BEGIN DATA PROVIDED

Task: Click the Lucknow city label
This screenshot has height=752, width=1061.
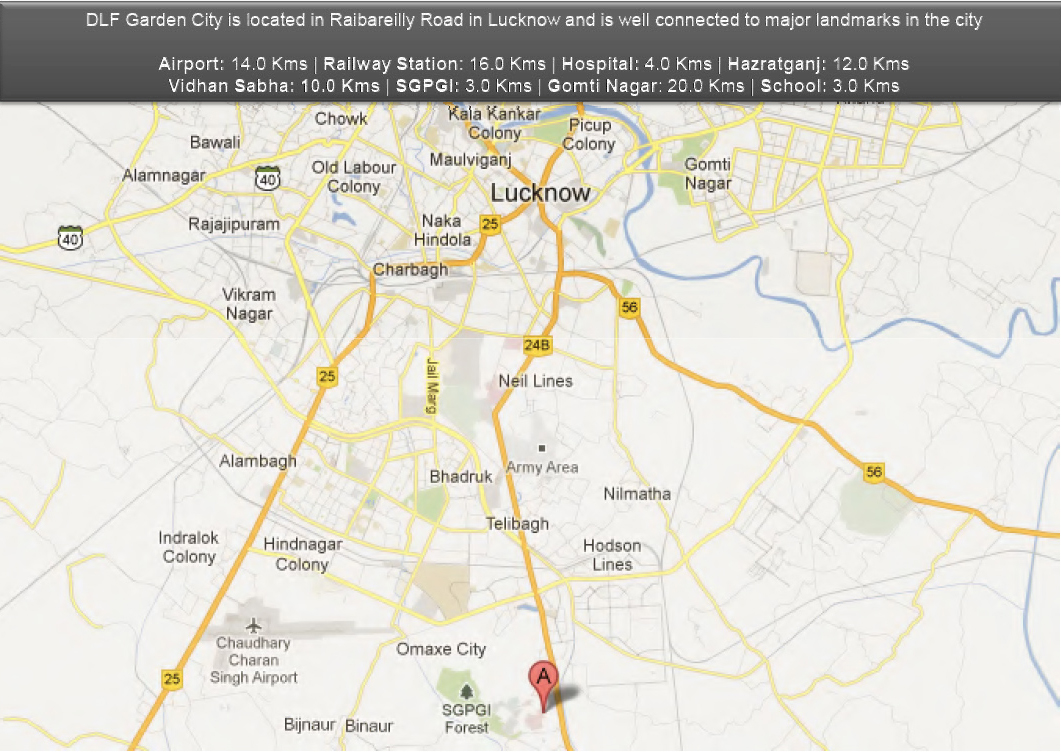Action: [x=541, y=193]
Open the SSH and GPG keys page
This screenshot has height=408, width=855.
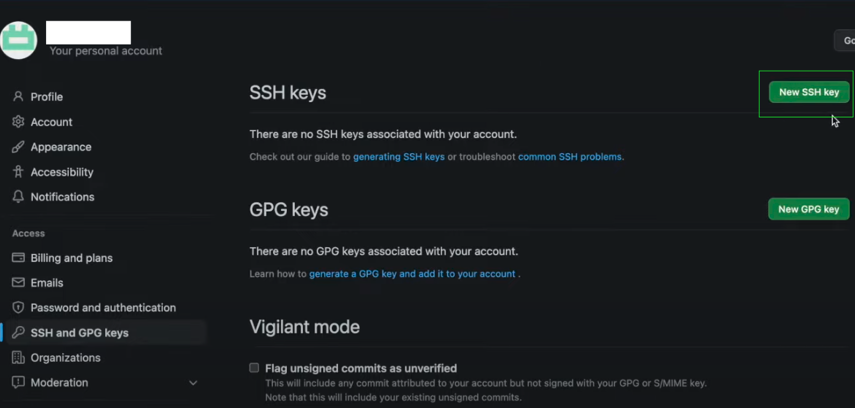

END DATA PROVIDED

- [WHAT NEEDS TO BE DONE]: In your output, repeat the listing above exactly and include none of the pictures.

- [EXERCISE ANSWER]:
Task: Click the Lucknow city label
This screenshot has height=752, width=1061.
Action: [x=541, y=193]
Open the SSH and GPG keys page
This screenshot has height=408, width=855.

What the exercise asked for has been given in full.